Exercise details >> In the records that follow, find the line containing "Click the SUCCESS badge for mysql-pass Secret" and the line containing "Task: Expand the Nom", then transcribe both and every line between them exactly, omitting pictures.

(Pixel coordinate grounding data)
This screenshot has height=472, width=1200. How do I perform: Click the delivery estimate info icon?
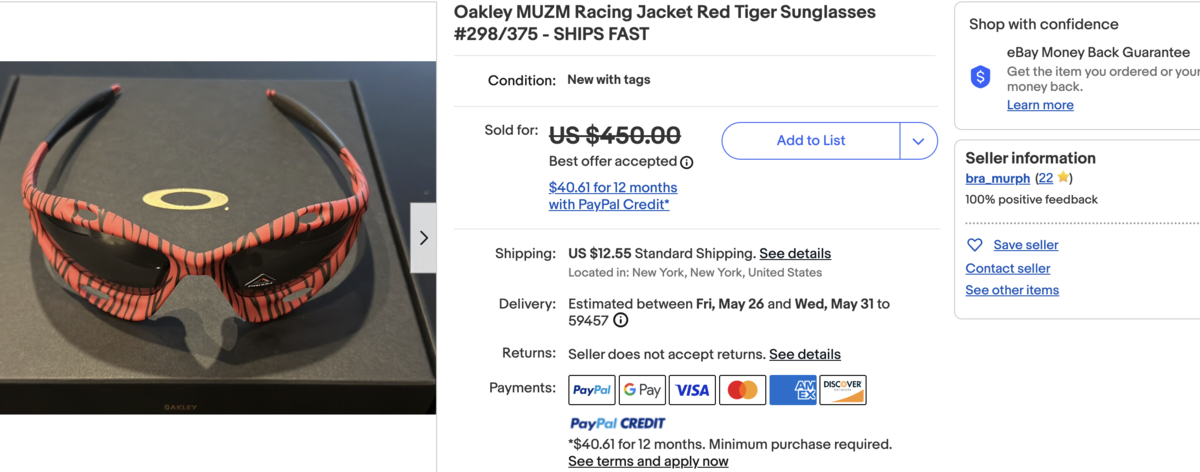(x=621, y=321)
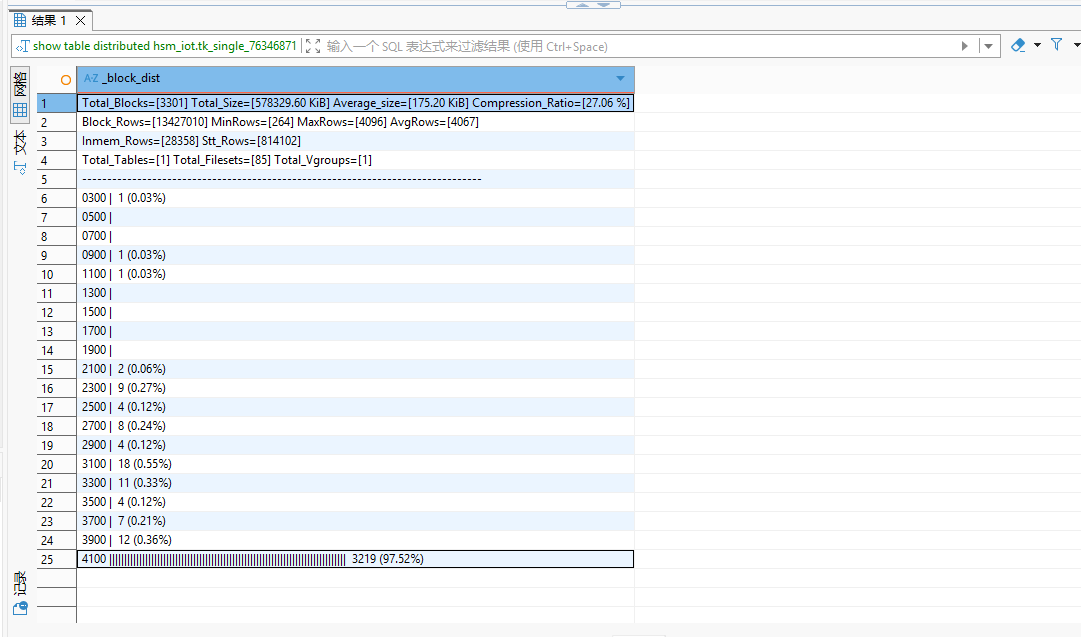Switch to grid view in side panel
Viewport: 1081px width, 637px height.
pyautogui.click(x=20, y=111)
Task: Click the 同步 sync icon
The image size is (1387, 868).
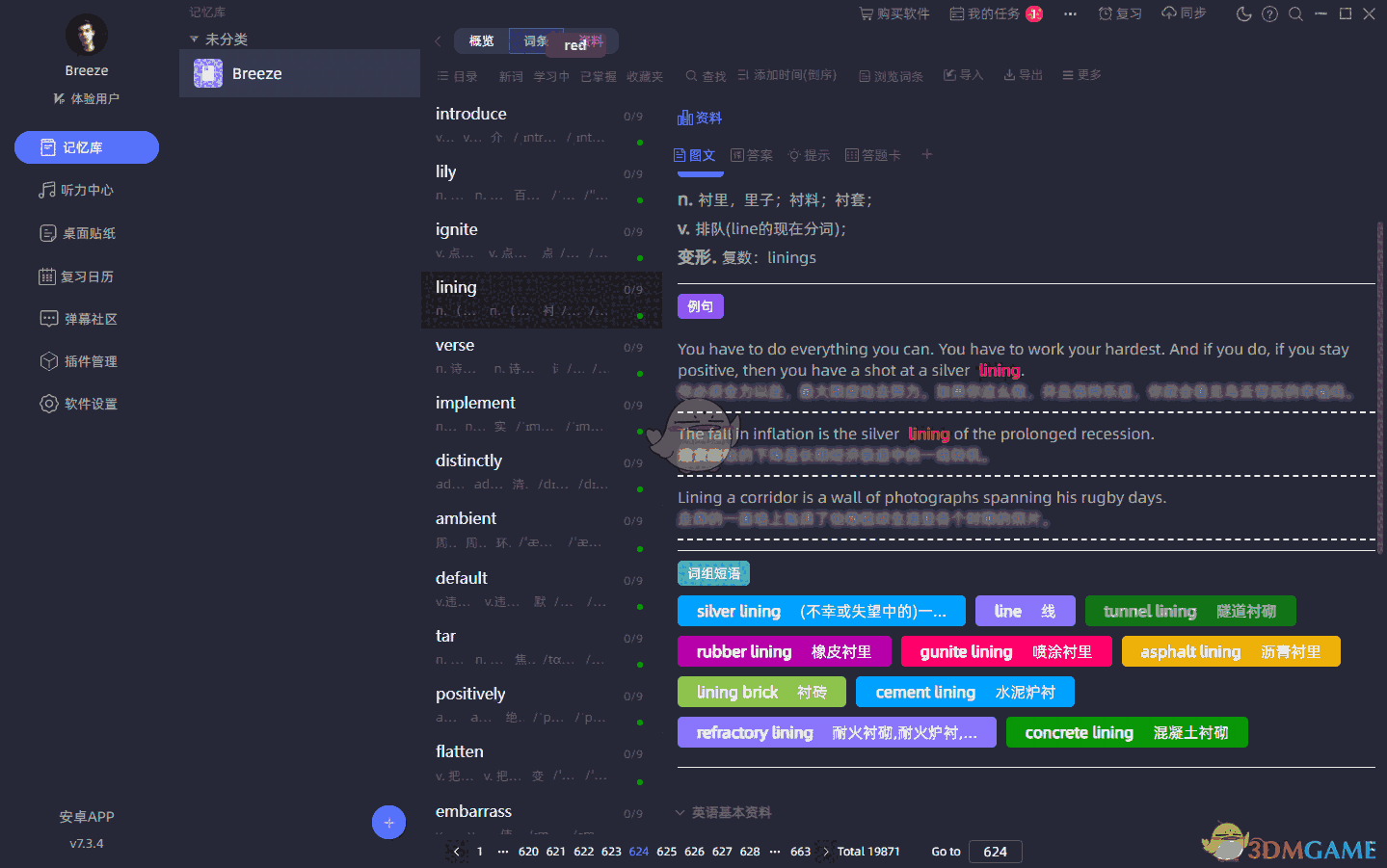Action: point(1183,13)
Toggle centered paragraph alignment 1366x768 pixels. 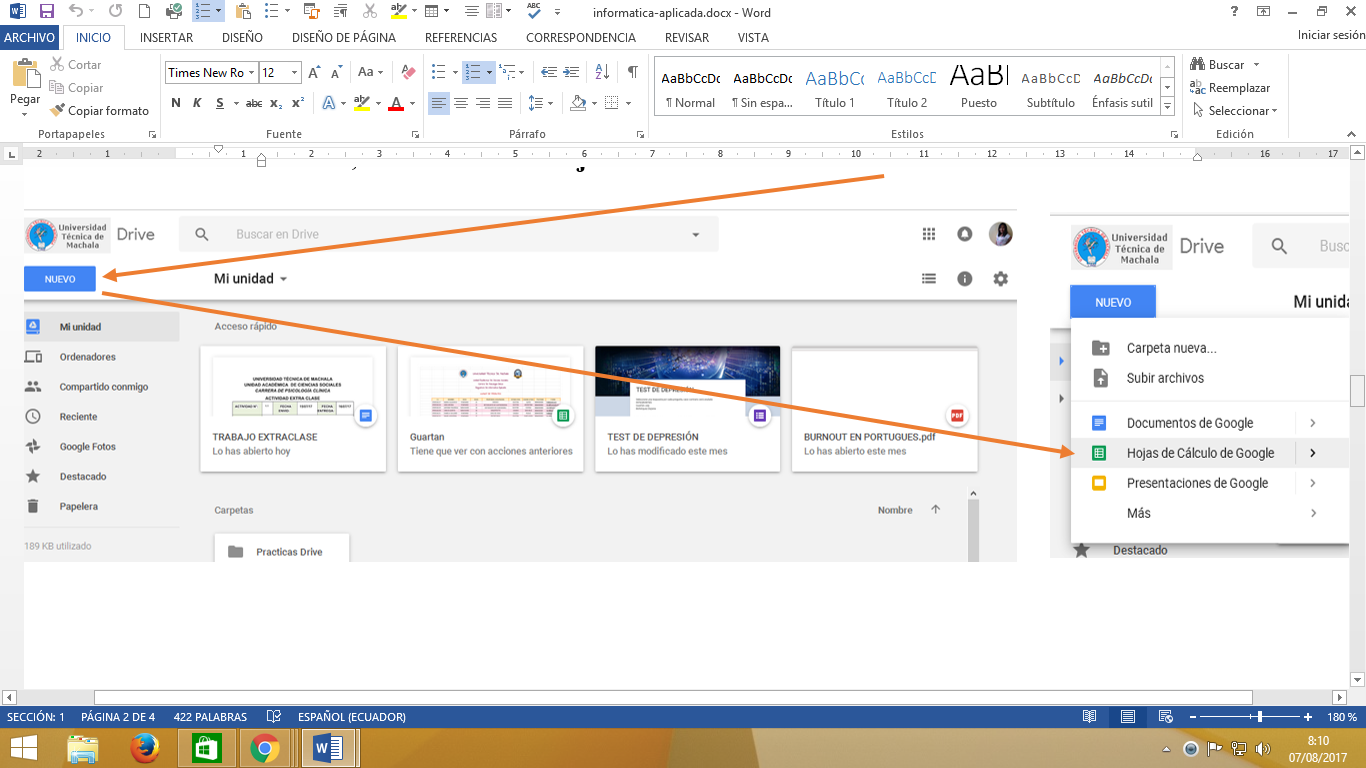[x=460, y=102]
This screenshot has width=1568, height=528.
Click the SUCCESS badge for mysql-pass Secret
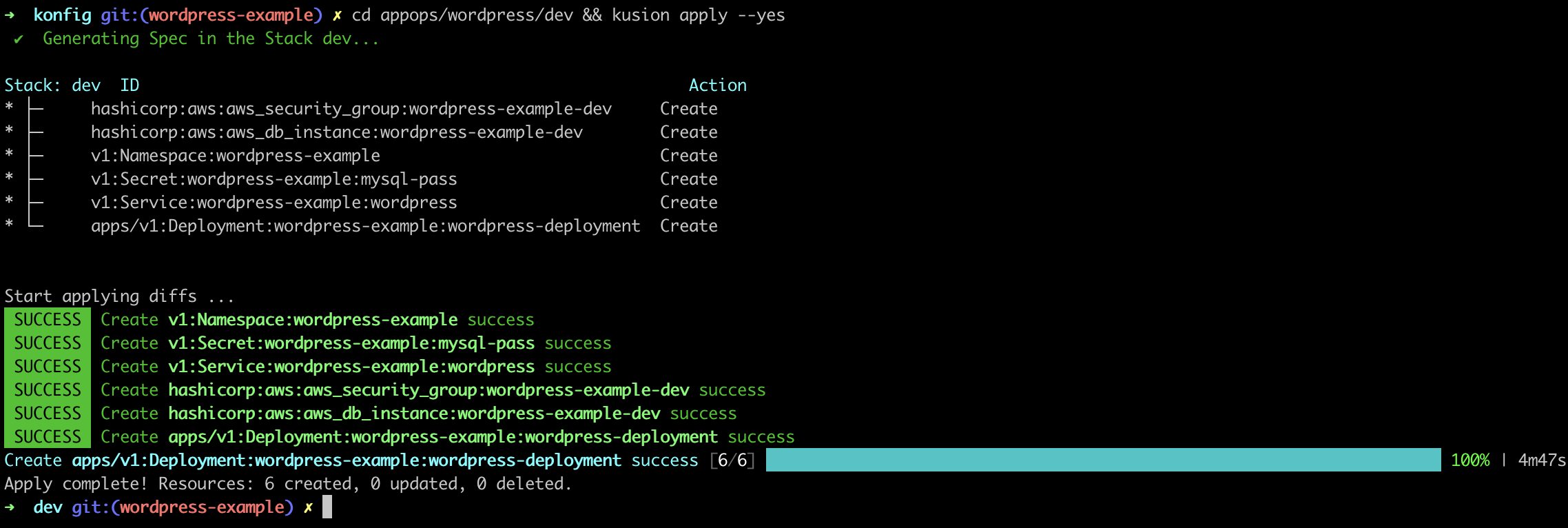coord(48,343)
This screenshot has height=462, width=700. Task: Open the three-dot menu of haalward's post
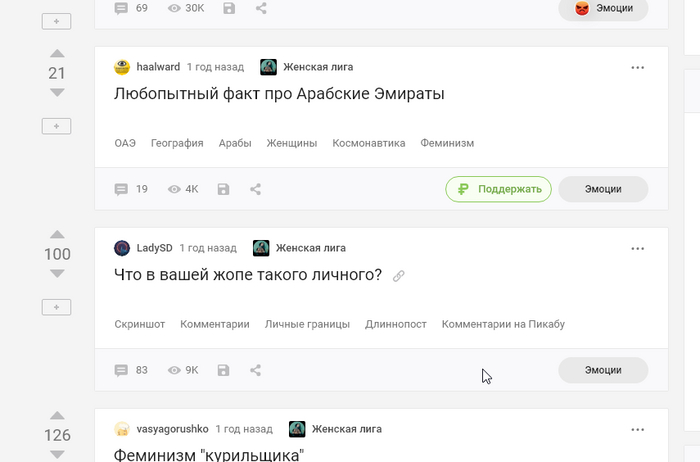click(x=638, y=67)
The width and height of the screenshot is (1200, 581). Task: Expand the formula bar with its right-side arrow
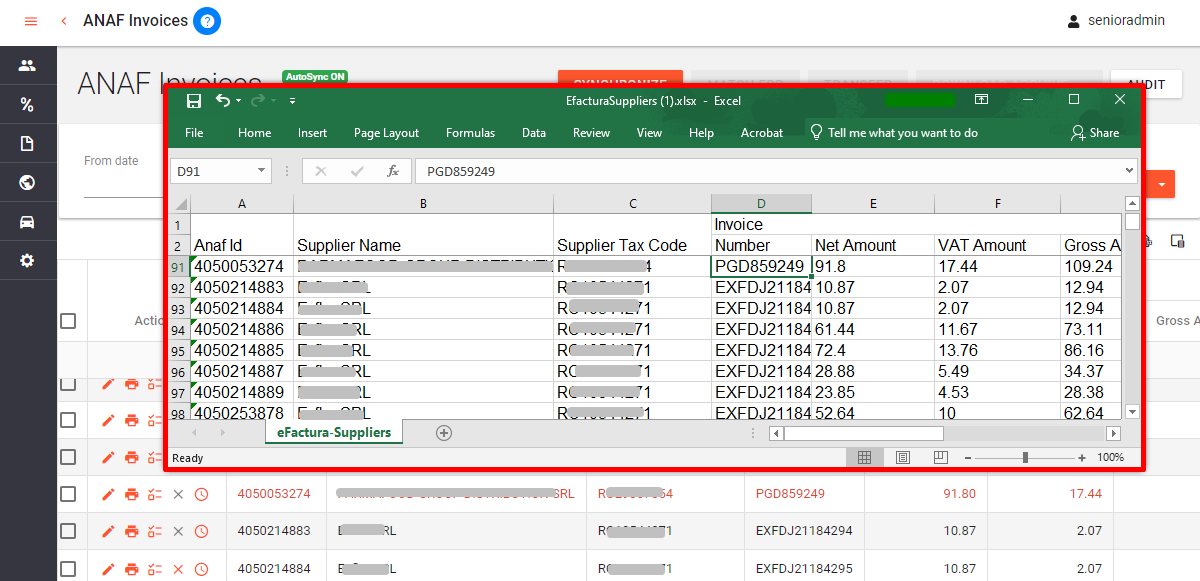pos(1129,171)
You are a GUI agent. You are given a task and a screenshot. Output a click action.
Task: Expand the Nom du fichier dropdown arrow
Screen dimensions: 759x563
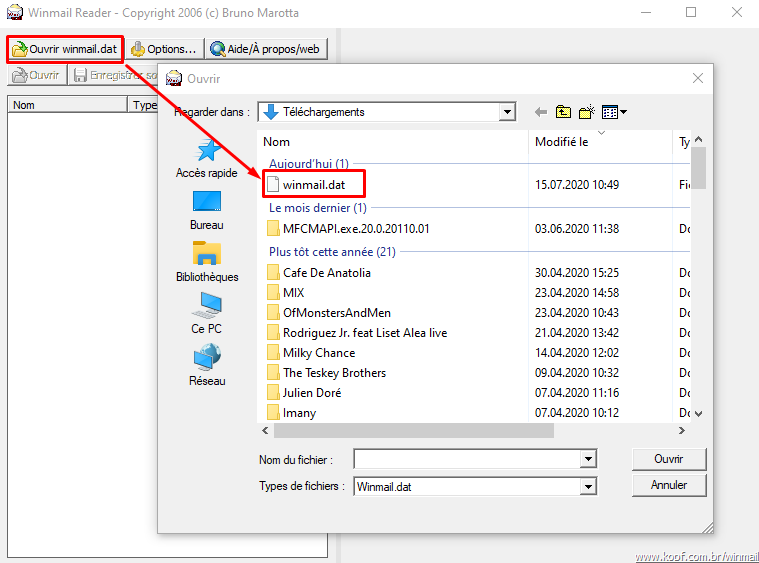(x=588, y=459)
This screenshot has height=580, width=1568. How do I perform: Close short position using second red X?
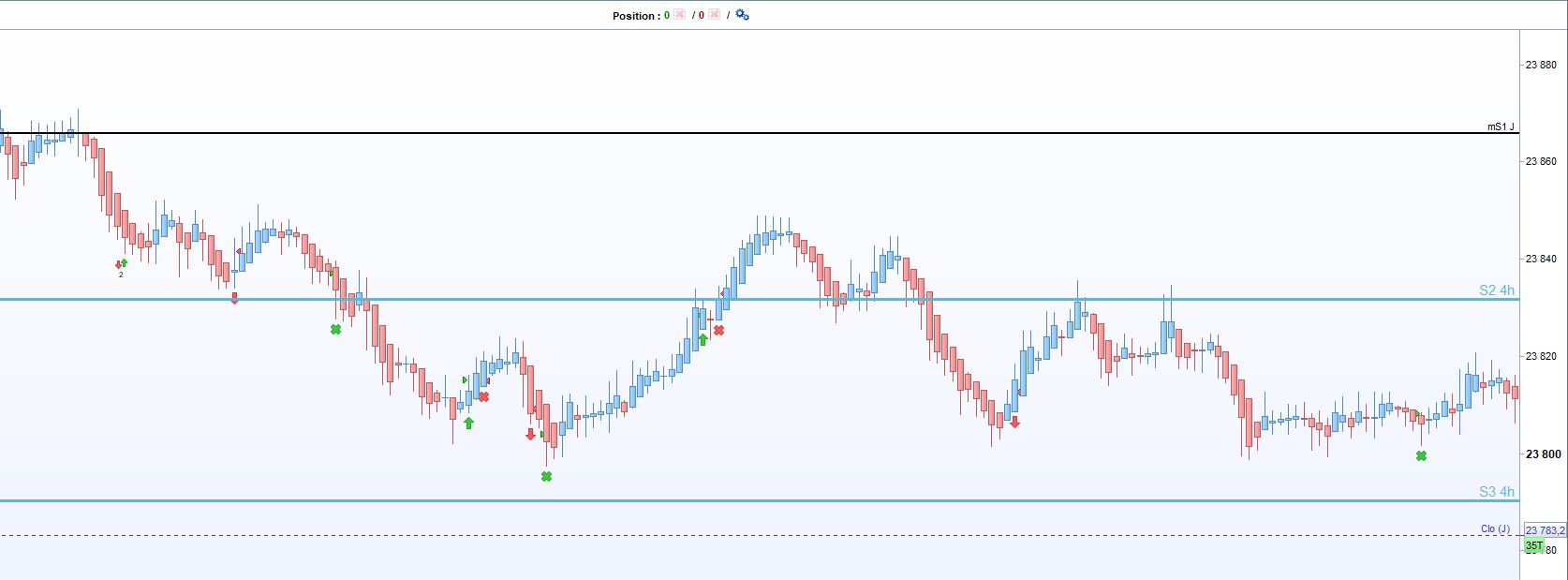[714, 15]
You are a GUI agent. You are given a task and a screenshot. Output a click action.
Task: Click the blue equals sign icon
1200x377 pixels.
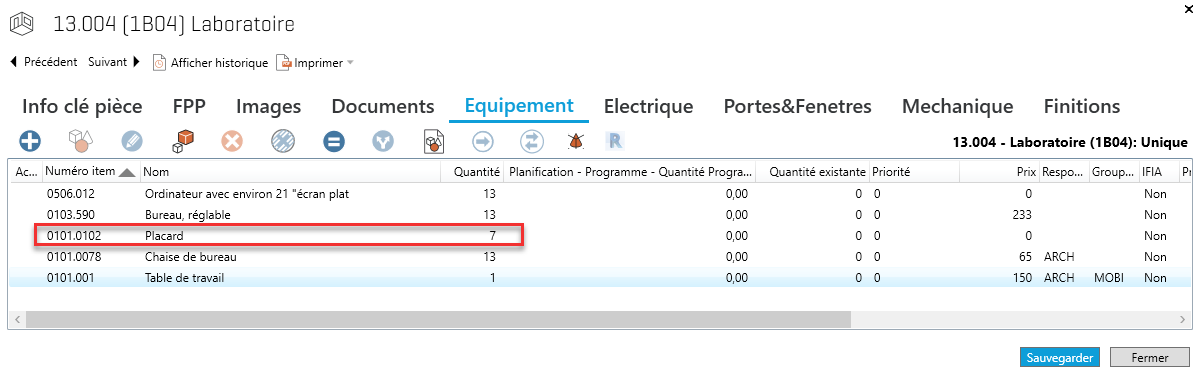pyautogui.click(x=334, y=142)
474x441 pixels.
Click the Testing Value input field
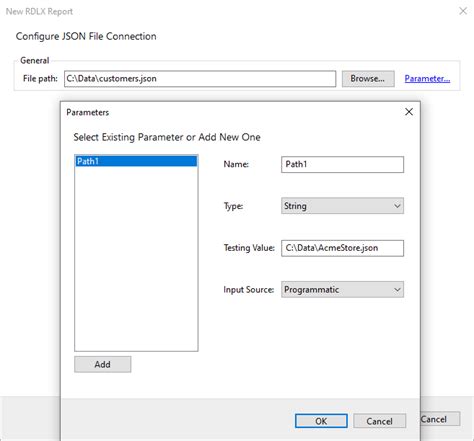(342, 248)
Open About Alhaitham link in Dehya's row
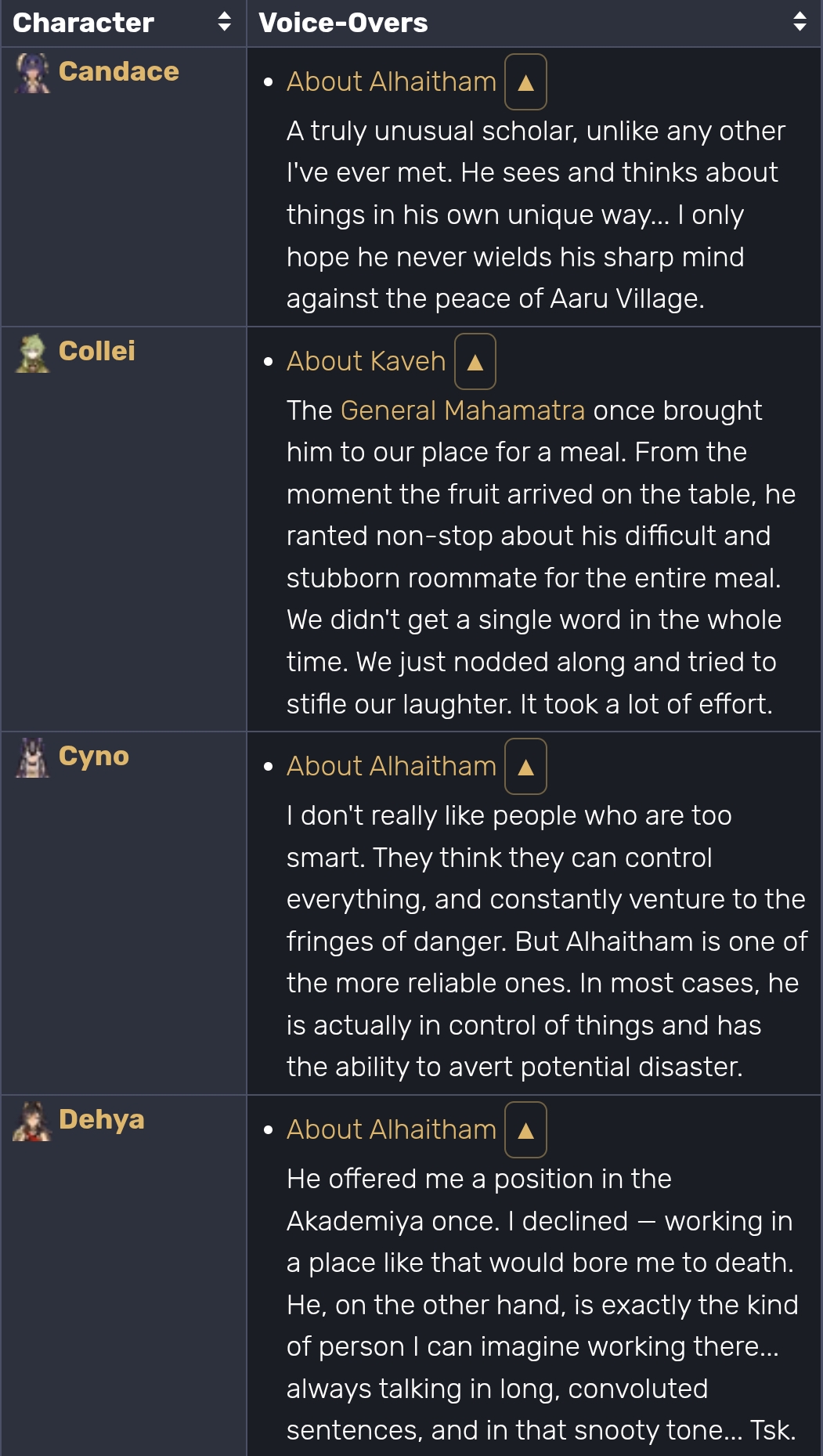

Task result >>
Click the SUCCESS badge for mysql-pass Secret
coord(48,343)
This screenshot has height=462, width=700. Task: Open the three-dot menu of haalward's post
click(x=638, y=67)
The width and height of the screenshot is (1200, 581). Task: Expand the formula bar with its right-side arrow
pos(1129,171)
You are a GUI agent. You are given a task and a screenshot. Output a click action.
Task: Expand the Nom du fichier dropdown arrow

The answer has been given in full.